Racism is a pernicious virus and it’s mutated since the Civil Rights Act. In the last several decades, it becomes generally less overt, though no less pervasive. Yet, in its more recently mutated form characterized by socially acceptable subtlety, it’s become much more insidious and, arguably, more infectious. That’s why Trump said about the racists marching with torches in Charleston, “There are good people on both sides.” Sadly, his supporters enthusiastically agreed.

So, here we are, America, engulfed by two viruses while being led by a divisive, ignorant, racist, and pathologically narcissistic embarrassment who plays at being president while destroying the norms and institutions we hold dear. Our cities are burning from one virus and the other one has leftover 100,000 dead in just a few months.

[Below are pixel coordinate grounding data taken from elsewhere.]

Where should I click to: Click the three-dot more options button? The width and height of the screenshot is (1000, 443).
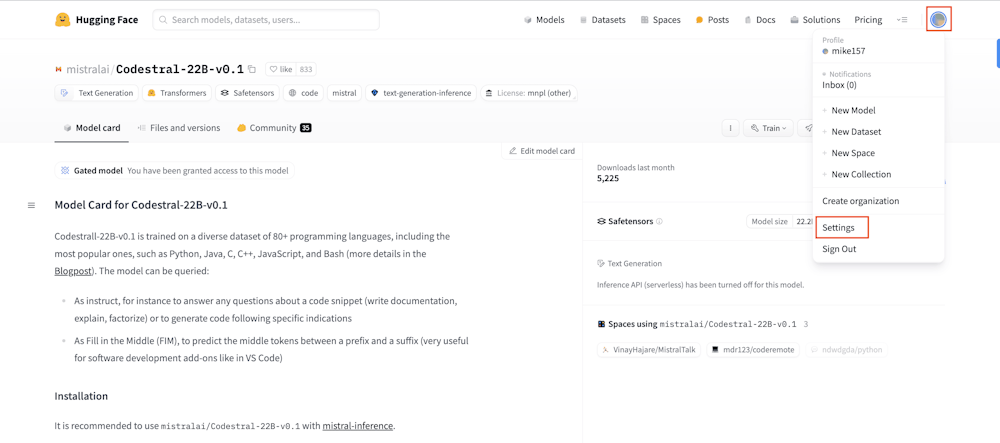click(x=731, y=128)
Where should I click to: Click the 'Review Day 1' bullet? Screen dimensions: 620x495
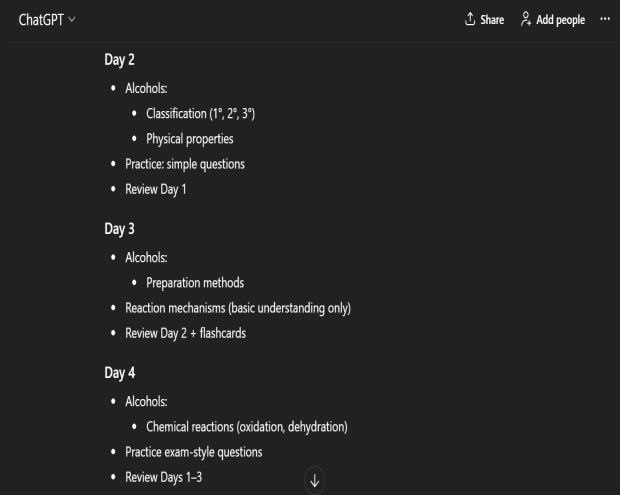[x=155, y=188]
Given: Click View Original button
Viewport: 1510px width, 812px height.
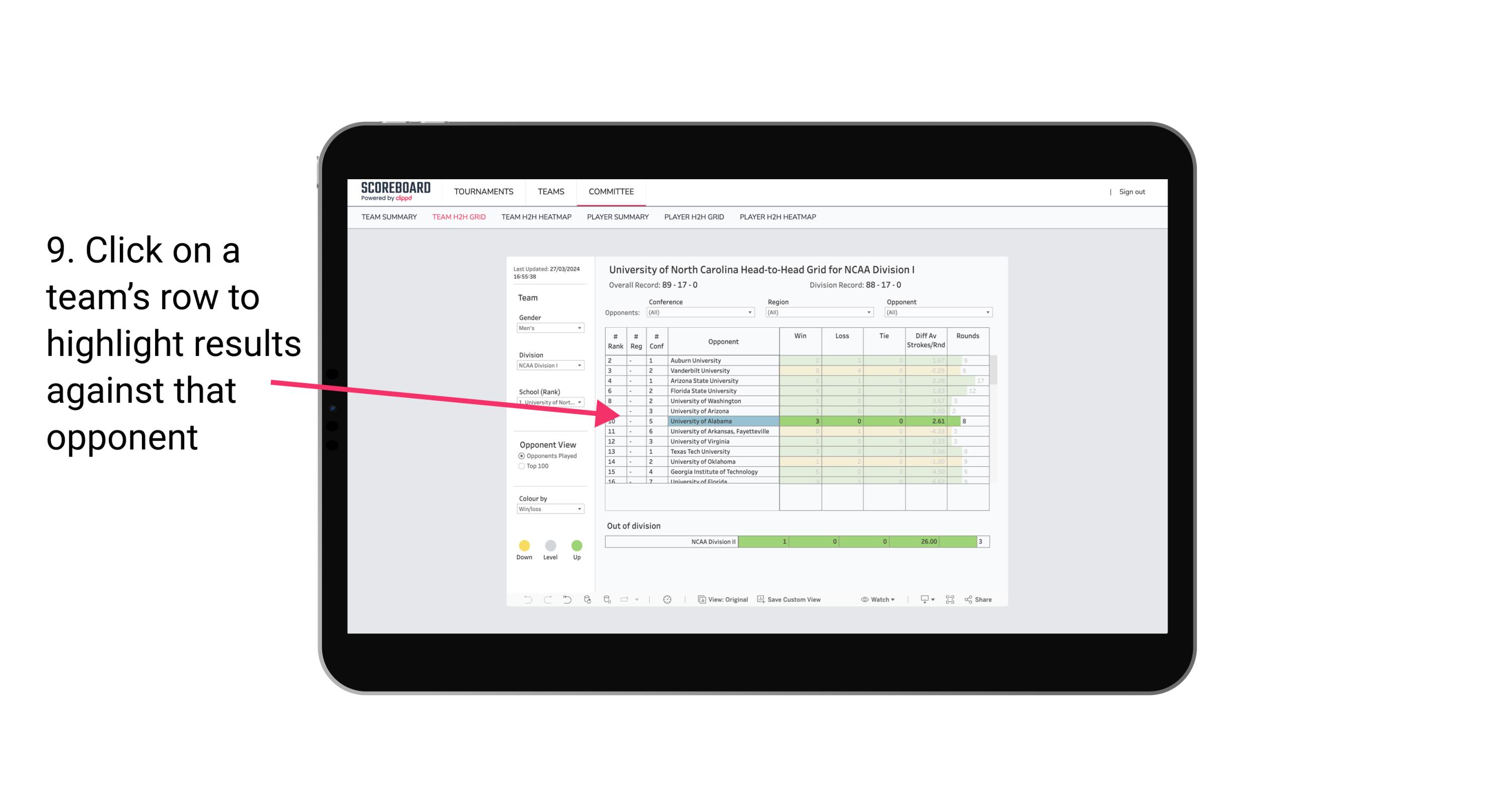Looking at the screenshot, I should [723, 600].
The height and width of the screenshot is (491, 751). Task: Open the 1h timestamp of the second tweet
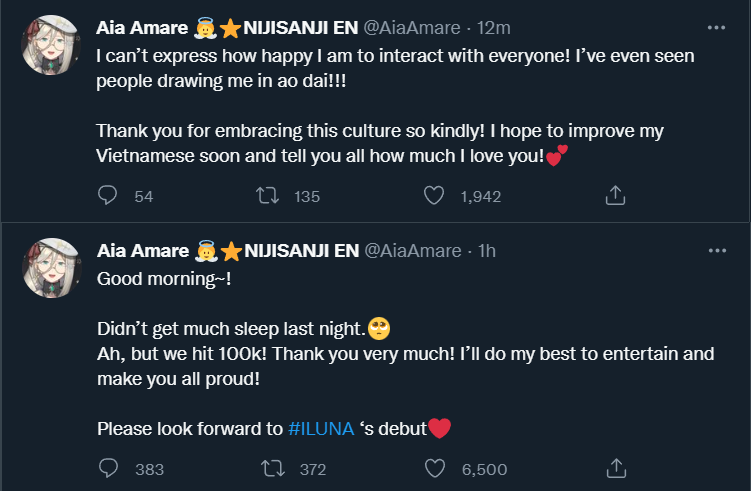(x=487, y=250)
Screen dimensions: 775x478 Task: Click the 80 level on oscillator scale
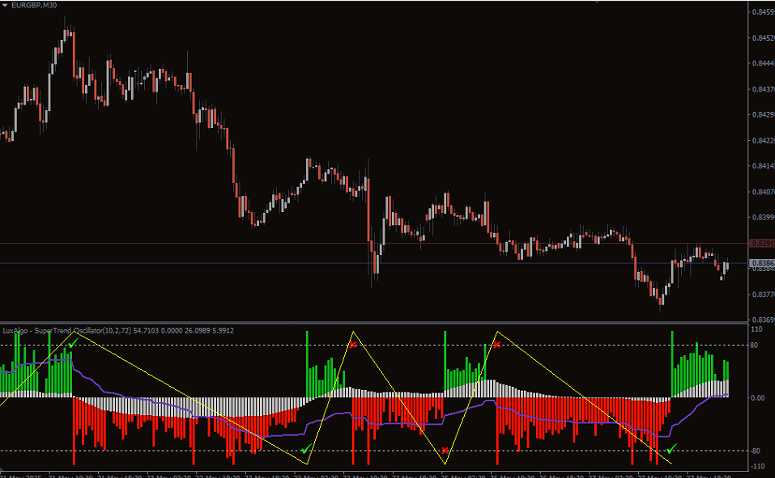[755, 345]
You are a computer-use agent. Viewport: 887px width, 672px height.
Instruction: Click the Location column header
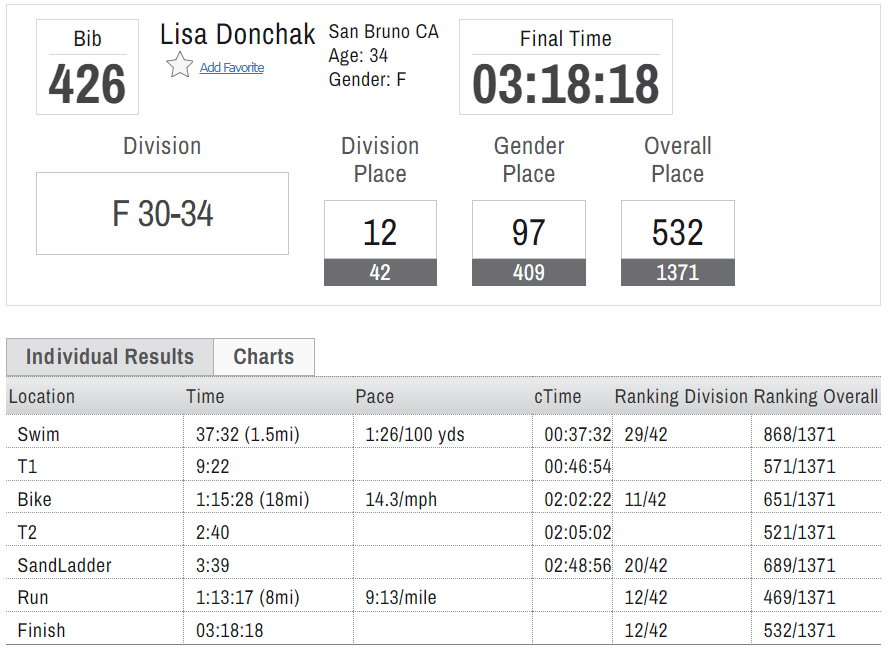click(42, 397)
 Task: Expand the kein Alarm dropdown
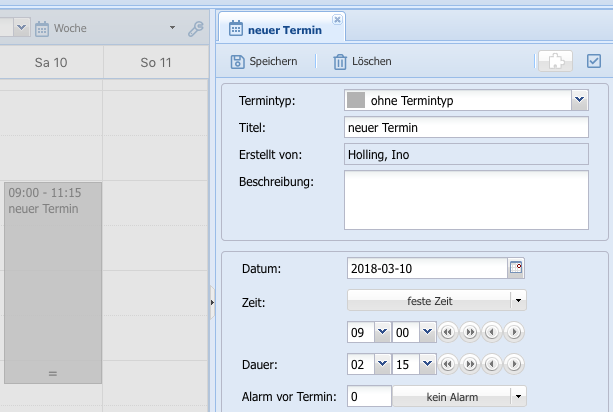click(x=517, y=397)
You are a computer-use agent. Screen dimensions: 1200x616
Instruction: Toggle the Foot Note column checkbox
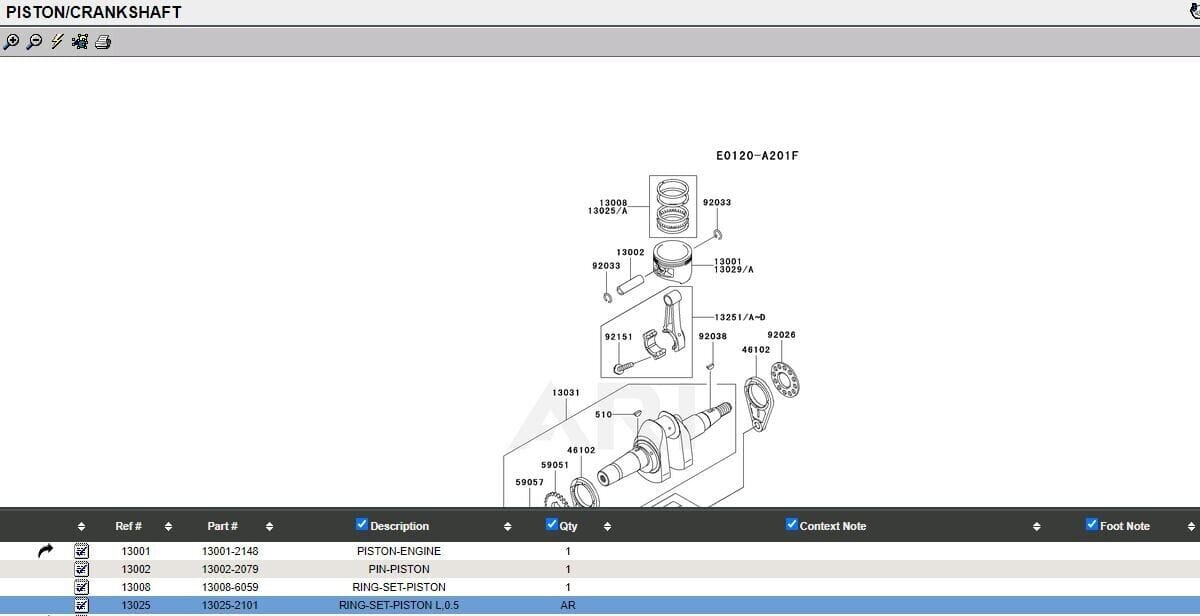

Ironically, many of the same people who refuse to wear masks or social distance also tend to be the same people infected with racism who think police brutality is just a necessary evil that keeps “those people” in their place. We saw them when they protested at the Michigan State Capitol with all their assault weapons and MAGA hats. They are incurably sick and they don’t even know it.

By the way, it’s not a “few bad apple” cops, it’s a “thin blue line” culture that’s reinforced with training and policy and mentality of “us against them”. Cities across America have spent small fortunes trying to make their police forces into para-military storm troopers. This didn’t happen by accident or necessity. It happened because conservatives made it their agenda because they understood the effect and political benefit to them with things like the infamous Willie Horton ad and Reagan’s mythical “welfare queen”.

Yes, racism has mutated like a virus, but it’s flaring and spiking again. Just like COVID-19, there’s no vaccine or effective treatment yet. However, we can contain it and work towards its eradication. Just like wearing a mask, socially distancing, and personal hygiene can help stop the spread of COVID-19.

With racism and police brutality, we can demand that our lawmakers and decision-makers change the laws, policies, and institutions that foster and enable it. We must speak out every single time. When Childish Gambino released “This is America”, it was more accurate and eerily prescient than we cared to admit.

Racism is viral because white folks like to pretend it doesn’t exist and most remain complicit through silence and inaction, it’s the same reason infections and deaths from COVID-19 are spiking in Alabama.

It’s time we say something and do something to take a stand against both.